Sepuluh menit dalam ruang meeting terasa begitu panas. Secepat kilat aku beranjak ketika meeting itu selesai. Belum sampai di kursiku, tiba-tiba seseorang menghentikanku seraya berbisik, “sebelah bikin ulah lagi.” Arya mendekat kemudian melanjutkan, “mereka manas-manasin pak Pras masalah debitur yang mbak pegang itu.” Aku mengerutkan kening dalam. Seperti tau arti raut wajahku, Arya kembali melanjutkan, “udah jalan kok, tapi mepet, itupun karena bagian setting bukan karena kita.” Aku masih memandangnya heran. “Tapi sebelah manas-manasin, mereka bilang debitur itu hampir nggak lolos karena ditinggal mbak berdua istirahat dan meninggalkan kami yang masih amatir.”

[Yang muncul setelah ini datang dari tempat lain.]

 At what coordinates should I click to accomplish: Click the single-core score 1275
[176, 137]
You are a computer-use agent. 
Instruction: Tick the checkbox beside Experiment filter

Aku terbelalak mendengar penjelasannya. Yang lebih mengecewakan si head menelan mentah-mentah tanpa mau mendengarkan penjelasanku. Segera kubuka komputerku, mengetikkan hal yang sudah lama seharusnya kulakukan. Sesaat setelah printout itu keluar dan kutandatangani, aku langsung menyerahkan pada pak Fendi kemudian kembali ke kursiku untuk membereskan peralatanku.
Sempat terlihat pak Fendi menghampiri pak Pras, namun aku sama sekali nggak peduli. Seharusnya hal ini sudah kulakukan dari dulu. “Fasa kamu serius?” Suara yang nggak asing itu terdengar begitu cemas. Sesaat nggak kupedulikan dan tetap membereskan barang-barangku, “kamu kok tega sama saya?” Seraya menggendong sekardus kecil yang berisi barangku, aku membungkuk padanya kemudian melangkah pergi. Aku hanya tersenyum kecil menatap semua orang yang nampak terkejut dengan keputusanku. Perasaan lega dan benar menguasaiku. “Ah, seharusnya ini kulakukan dari dulu.” Gumamku. “Seseorang pergi bukan hanya karena kalah ataupun bersalah, tapi karena dia tahu bahwa sudah tidak ada hal berharga yang harus dipertahankan disana.”